Extract the angle of rotation from a unit quaternion

Sorry for boring you my friends before the spring vacation. I am haunted by a simple problem of how to extract rotation angle from a unit quaternion.

Suppose $a$ is a unit quaternion which takes the form of: $$a = \left( \cos \left(\frac{\phi}{2} \right),\sin \left(\frac{\phi}{2}\right)\cdot \overrightarrow{n}\right)$$

$\phi$ is the angle of rotation and $\overrightarrow{n}$ is the axis of rotation.

I have seen in the books, the popular approach to extract the angle of rotation is via the inverse function of $sin$ or $cos$, but the result of inverse function remains valid and unique when the rotation is positive and small. Thus, I wonder if there is another approach in which the extracted angle could be extended in both directions (positive or negative) and in the scope of large rotation.

Thank you in advance for taking a look and giving a hint.

• What about $atan2(y,x)$? – crbah Apr 8 '16 at 11:26
• You can make the parentheses adjust to their content by using \left and \right. You can get $\sin$ and $\cos$ in the right font using \sin and \cos, and for operators that don't have a command of their own, there's \operatorname{name}. Here's a reference and tutorial for MathJax. – joriki Apr 8 '16 at 11:27
• Thank you for your advice. Sorry, I didn't clarify that the axis of rotation is unknown too. Thus, maybe, we could not apply $atan2$. – Zihan Shen Apr 8 '16 at 11:29
• I didn't get your point. Let's say you have $a = (a_1, a_2, a_4,a_4) = a_1 + a_2 \cdot i + a_3 \cdot j+ a_4 \cdot k$. Since the vector $n$ is a unit vector, we obtain $\sqrt{a_2^2 + a_3^2 + a_4^2} = \sin{\frac{\theta}{2}}$. Thus in the end we have $(a_1, \sqrt{a_2^2 + a_3^2 + a_4^2} )$ as $\cos$ and $\sin$ values of the angle. – crbah Apr 8 '16 at 11:55
• As the other commenters have said, atan2 with @corbah's components will work.
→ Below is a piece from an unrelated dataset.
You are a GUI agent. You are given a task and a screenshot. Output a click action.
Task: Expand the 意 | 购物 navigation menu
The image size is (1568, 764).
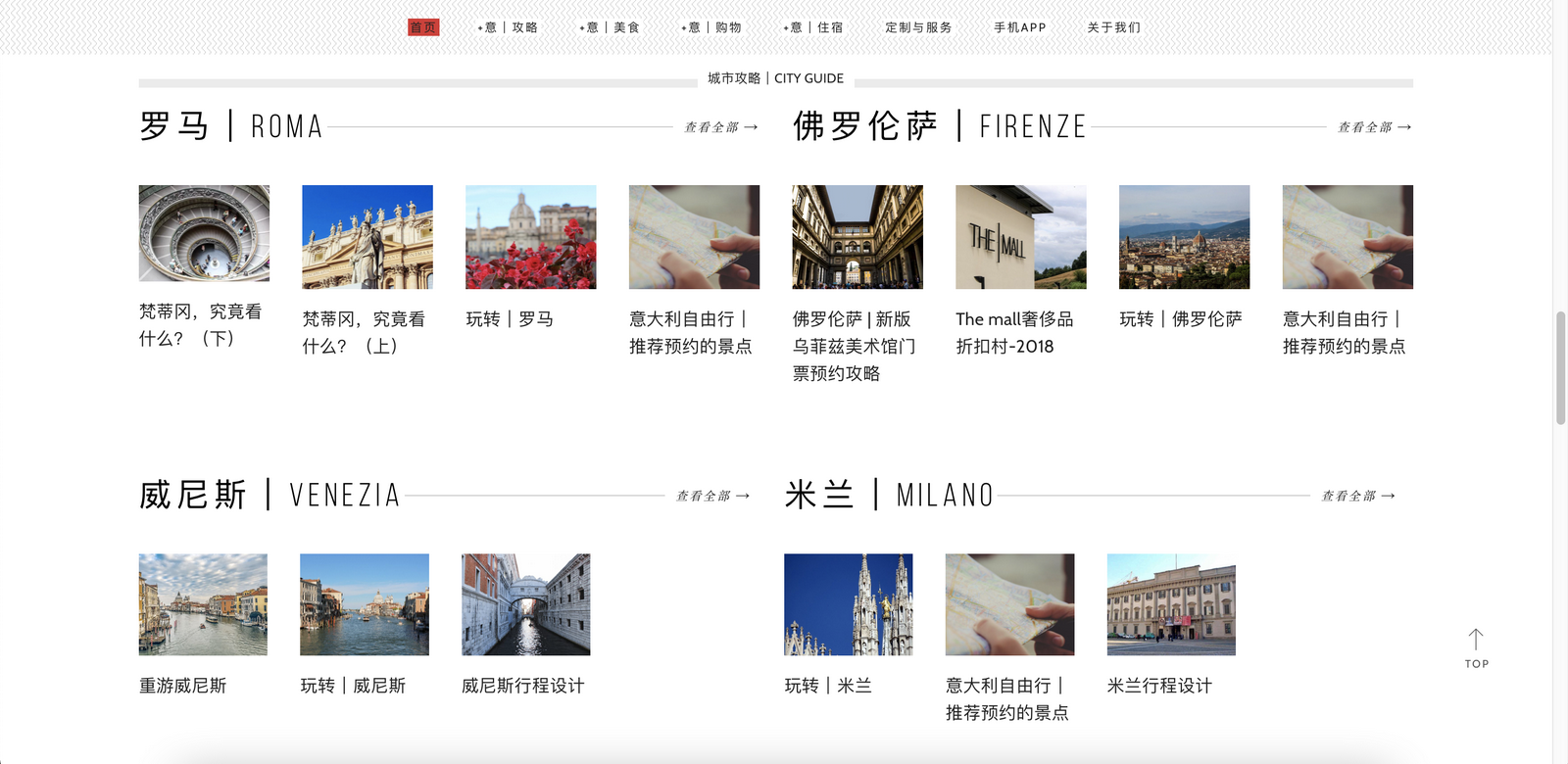(711, 27)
I would also like to point out that $\theta\in [0,\pi]$ by definition, reducing the number of possible inverses for the trig functions. – SZN Jun 4 '16 at 1:33

This answer is mostly a compilation of the comments by crbah and SZN, but It's easier to see here. I almost had overlooked the comment.

$\phi = 2 \cdot \tan^{-1}\left(\frac{\sin{\left(\frac{\phi}{2}\right)}}{\cos{\left(\frac{\phi}{2}\right)}}\right)$
This is enough because $\phi$ has by definition only a range $\phi\in[0,\pi]$. If the angle were larger, we could use a rotation in the opposite direction instead. I believe this would be simply done by inverting the signs of all elements of the rotation axis $\vec{n}$ in your definition $$a = \left( \cos \left(\frac{\phi}{2} \right),\sin \left(\frac{\phi}{2}\right)\cdot \overrightarrow{n}\right)$$
$\cos{\left(\phi\right)}$ is only ambiguous if the angle $\phi$ is allowed to be negative, so I think it should be enough to use $\cos^{-1}{ \left(\cos{\left(\frac{\phi}{2}\right)}\right)}$ though. I don't know, that seems confusing to me, because $\tan^{-1} \in\left]-\frac{\pi}{2},\frac{\pi}{2}\right[$ while $\cos^{-1}\in\left[-\frac{\pi}{2},\frac{\pi}{2}\right]$.
If the sign of $\sin{\left(\frac{\phi}{2}\right)}$ is positive, we use $\phi=2\cdot cos^{-1}{\left(\cos{\frac{\phi}{2}}\right)}$ and if the sign of the sine is negative, we take the negative of this $\phi$ instead. (You can think about this by picturing the unit circle.)